Cyber Security Interview Prep. Q4: "Digital Signatures"

Category: Security

"How can cryptography be used to create a digital signature for non-repudiation?"

My answer:

First of all, non-repudiation means "to be certain of the sender" of something. So the question is essentially asking how one can be sure the sender of a document is who they say they are.

Asymmetric encryption can be used to create a unique string that is then attached to a document being sent. The sender would use their own private key on a hash created from the document they are sending. The resulting string is the digital signature, which is then used by the document recipient to prove the identity of the sender. The recipient would do this by using the public key of the sender on the digital signature, and then comparing the output to the hash of the plain-text document they received. If the decrypted hash from the digital signature and the hash of the plain-text match, the sender is who they say they are (or at least hold's the sender's private key).

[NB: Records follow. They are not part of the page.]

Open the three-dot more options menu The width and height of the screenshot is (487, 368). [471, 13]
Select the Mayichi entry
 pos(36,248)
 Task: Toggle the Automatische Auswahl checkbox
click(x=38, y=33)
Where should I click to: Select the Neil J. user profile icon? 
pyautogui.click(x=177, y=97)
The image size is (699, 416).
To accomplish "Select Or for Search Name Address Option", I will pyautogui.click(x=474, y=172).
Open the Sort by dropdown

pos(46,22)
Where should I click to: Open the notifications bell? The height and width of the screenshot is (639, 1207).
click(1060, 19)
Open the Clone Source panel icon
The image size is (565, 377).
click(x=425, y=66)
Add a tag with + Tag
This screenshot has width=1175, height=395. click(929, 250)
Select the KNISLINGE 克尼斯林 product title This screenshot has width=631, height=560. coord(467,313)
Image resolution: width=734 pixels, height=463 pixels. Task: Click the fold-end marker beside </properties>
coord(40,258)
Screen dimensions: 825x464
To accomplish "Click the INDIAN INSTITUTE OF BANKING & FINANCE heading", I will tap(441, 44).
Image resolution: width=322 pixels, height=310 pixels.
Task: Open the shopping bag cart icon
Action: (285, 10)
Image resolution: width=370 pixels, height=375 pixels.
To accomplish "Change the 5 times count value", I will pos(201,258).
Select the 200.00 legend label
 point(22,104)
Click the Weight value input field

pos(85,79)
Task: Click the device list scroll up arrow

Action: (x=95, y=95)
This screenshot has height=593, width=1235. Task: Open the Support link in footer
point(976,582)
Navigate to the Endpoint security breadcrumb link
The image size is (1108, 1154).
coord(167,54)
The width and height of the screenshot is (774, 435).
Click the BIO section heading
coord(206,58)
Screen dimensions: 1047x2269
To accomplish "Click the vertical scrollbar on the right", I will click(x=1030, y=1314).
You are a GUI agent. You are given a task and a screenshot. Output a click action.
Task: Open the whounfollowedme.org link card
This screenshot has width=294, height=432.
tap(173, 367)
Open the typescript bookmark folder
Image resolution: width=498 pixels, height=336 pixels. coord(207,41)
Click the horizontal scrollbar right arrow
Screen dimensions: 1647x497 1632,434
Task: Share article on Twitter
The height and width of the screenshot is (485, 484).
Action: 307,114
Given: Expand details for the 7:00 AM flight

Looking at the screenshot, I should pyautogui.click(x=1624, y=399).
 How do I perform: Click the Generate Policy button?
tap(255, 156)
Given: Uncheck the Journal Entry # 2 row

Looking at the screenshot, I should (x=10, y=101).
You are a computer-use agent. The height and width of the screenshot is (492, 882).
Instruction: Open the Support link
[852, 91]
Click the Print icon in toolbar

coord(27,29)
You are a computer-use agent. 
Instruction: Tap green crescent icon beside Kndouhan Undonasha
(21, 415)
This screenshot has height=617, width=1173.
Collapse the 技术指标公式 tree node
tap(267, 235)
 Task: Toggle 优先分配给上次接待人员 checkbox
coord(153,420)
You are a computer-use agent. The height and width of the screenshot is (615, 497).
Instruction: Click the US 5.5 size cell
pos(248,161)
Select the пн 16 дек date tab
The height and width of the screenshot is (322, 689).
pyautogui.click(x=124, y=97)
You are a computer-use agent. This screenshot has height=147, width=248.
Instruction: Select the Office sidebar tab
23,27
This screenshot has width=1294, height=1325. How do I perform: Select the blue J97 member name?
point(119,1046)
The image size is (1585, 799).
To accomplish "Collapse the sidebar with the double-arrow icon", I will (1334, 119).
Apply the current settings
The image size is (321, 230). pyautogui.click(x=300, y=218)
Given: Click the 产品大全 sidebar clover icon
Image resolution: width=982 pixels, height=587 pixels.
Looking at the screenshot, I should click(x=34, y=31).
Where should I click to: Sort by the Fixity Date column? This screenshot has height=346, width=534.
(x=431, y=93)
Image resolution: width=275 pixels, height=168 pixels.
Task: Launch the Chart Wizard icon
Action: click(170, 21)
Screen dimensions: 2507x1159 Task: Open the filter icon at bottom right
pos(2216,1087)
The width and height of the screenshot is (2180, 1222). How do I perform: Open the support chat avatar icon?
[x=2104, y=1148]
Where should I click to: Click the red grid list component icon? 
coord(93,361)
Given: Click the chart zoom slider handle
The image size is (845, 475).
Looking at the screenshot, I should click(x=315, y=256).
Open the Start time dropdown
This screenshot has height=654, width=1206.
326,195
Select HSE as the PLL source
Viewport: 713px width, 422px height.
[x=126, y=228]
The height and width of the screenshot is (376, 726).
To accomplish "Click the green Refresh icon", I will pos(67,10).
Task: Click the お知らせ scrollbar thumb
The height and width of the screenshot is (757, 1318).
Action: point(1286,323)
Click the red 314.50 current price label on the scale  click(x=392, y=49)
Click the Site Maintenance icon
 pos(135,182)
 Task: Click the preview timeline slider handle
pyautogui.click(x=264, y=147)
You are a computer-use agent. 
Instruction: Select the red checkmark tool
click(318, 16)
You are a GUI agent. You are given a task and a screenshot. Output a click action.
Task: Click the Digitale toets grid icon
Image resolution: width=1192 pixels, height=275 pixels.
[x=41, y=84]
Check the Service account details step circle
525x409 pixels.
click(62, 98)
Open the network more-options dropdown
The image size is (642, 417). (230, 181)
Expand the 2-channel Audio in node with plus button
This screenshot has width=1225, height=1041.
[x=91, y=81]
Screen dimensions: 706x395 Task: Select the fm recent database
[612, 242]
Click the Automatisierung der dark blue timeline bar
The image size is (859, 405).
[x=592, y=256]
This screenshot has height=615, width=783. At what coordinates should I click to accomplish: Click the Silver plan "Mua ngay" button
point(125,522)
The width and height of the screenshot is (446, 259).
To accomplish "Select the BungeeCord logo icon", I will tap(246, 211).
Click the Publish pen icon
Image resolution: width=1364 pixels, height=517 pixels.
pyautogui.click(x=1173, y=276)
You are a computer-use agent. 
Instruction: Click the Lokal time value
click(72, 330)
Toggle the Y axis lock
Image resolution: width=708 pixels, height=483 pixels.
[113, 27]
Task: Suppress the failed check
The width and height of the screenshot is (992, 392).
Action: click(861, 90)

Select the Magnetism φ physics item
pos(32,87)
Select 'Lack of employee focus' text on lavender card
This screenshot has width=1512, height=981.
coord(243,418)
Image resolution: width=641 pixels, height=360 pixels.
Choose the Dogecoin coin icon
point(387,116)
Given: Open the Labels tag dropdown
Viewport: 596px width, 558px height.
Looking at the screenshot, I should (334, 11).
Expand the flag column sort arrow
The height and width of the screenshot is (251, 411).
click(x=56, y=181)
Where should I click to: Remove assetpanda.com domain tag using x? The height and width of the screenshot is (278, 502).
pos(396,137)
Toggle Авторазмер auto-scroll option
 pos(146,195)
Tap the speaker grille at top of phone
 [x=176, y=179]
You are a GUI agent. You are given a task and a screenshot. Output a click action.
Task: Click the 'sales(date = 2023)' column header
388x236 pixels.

This is simplified somewhat, and below are steps that shed more light on this process:

1) We start with an asymmetric encryption key pair. Someone wants to send a digitally signed document. The sender in this example holds the private key and public key is widely available.

2) The cleartext document that is going to be sent is hashed. That hash is then encrypted with the private key. The result is the digital signature. You send the clear document and digital signature over to the recipient.

3) The recipient receives the document and signature. They use the public key to decrypt the signature and are left with just a hash. Now if they use the same hashing algorithm on the clear-text document and find the hashed document and the decrypted digital signature is the same, they can be sure that the document was sent by the expected person, because nobody else could have encrypted the document other than the holder of the private key.

4) If you're confused, think about trying to forge the digital signature. How would you try to do it? You don't have the private key of the sender, so you can't encrypt it correctly. If you instead encrypt it with something else, when recipient receives the doc with the digital signature, they will decrypt it with the legit sender's public key. Then they will pass the clear text through the agreed hash. Then if they try to compare the hashes they will find that they do not match, so sender did not have the private key.